Cleverly pouncing on the extreme hype that next to everyone worked up late last year over the release of Joanna Newsom’s Ys, Gregory & the Hawk’s (in reality one Meredith Godreau) debut album In Your Dreams builds on a well-received EP, Boats & Birds, that established her cult following. While both singers seem to exist in an indie-folk carving of their own nature, Godreau’s instrument of choice is the acoustic guitar rather than the harp, and far from being mastered at Abbey Road, her CD was recorded almost entirely in her own bedroom.

It sounds like it. The disc revolves around her and her fingertips gently plucking on an acoustic guitar, marked by a complete absence of percussion, or almost anything else for that matter. Her soulful, wispy high voice is so fragile that it probably wouldn’t survive the strains of anything that had been put through an amplifier, but is right at home ambling through her own dreamy arrangements, sounding unblemished by the outside world. The note she scrawls in the liner notes crediting herself as playing the ‘axe’ is, presumably, intended as irony.

In the sense that irony is saying one thing and meaning another, that has a large part to play in Godreau’s poetry. “Kill the Turkey” could be an indignant championing of vegetarian causes on paper. “Kill the cow / Slit his throat, let him bleed / Make steaks, make burgers / Good to eat”. Yet in the hands of Gregory & the Hawk, it could just as easily her musing on a relationship. That speaks for most of the direction of In Your Dreams as every meandering progression is set to metaphor all-sorts and served dipped in whimsy.

The bedroom job keeps a key lo-fi edge present, making it ear pleasing without (thankfully) being pretty, even when she decides to take the less cryptic route. “Sets” finds her “trying to write a song that says I love you”, but even so, she can’t quite abandon her irony, sounding more bemused than frustrated. “Neither Freer” is captivating in its unclouded simplicity, Meredith’s yearning whisper, at once optimistic and melancholy-tinged, floating through the cut like a leaf on the breeze, and “Oats We Sow” is a downright disarming gem.

One of several attempts to expand the scope of the disc, “Memory & Honesty” conjures an almost psychedelic mood thanks to a demented string section that sweeps up and down the track in distorted, angular arcs, challenging the reassuring continuity of the guitar, and somehow the clash of strings is graceful, enchanting even. Godreau? She’s fantasizing about “a dream where you loved me. And when I woke the mirror said to me, maaaaaybe…” A chirruping vocal overlay on “Sweet Winter Hello” draws even more attention to just how airy and sweet Godreau’s voice really is. With only one EP under her belt, she’s already found a unique, innocent intonation. She knows how to compliment herself, and that’s why In Your Dreams works.

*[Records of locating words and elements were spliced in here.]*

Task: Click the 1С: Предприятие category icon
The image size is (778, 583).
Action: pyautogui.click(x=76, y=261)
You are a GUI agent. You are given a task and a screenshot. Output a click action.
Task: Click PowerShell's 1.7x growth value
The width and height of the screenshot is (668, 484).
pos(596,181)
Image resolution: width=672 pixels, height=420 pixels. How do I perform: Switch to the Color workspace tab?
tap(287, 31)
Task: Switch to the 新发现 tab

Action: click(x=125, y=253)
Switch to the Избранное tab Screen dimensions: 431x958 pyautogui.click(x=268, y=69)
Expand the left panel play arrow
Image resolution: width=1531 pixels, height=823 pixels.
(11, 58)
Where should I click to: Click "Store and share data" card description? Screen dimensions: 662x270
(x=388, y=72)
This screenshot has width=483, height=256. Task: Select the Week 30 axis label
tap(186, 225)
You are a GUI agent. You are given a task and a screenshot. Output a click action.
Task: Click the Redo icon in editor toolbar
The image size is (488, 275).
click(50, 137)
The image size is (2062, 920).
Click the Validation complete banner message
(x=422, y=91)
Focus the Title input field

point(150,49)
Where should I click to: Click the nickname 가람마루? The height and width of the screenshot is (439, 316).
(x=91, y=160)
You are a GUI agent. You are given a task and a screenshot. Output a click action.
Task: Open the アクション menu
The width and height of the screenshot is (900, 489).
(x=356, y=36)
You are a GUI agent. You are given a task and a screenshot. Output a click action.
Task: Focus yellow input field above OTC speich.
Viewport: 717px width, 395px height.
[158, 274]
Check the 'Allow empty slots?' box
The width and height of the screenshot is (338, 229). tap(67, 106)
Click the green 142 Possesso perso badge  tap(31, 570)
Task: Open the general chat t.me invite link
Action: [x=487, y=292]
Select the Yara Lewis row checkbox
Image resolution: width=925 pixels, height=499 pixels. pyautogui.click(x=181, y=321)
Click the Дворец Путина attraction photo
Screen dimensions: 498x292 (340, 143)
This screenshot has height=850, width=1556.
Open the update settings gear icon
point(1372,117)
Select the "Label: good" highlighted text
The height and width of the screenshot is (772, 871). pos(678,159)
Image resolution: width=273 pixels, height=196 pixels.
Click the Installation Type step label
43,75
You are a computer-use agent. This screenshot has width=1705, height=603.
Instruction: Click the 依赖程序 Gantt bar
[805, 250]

Intensity is not a word one would usually associate with Gregory & the Hawk. But even the title of the set hints at a deeper, more cognitive connection with the music. The songs Godreau puts to tape don’t make up an album so much as a collection of memories. In addition, she has a special intimacy with her instrument. Her modal Appalachian patterns come naturally, and are as perfect an accompaniment as I could think of for her voice. In Your Dreams is all about Meredith and her guitar… and what magic, what intensity, she can create from that guitar.

It’s easy to see why artists like her and Joanna Newsom are so highly thought of at the moment. First is their dedication to the music, challenging what you might think ‘music’ to be. Secondly, what they create has such a warmth and timbre to it, as bare and plaintive as it is, that couldn’t come from anywhere else. That draws you in each time you listen, and it’s then that you realize how special it is.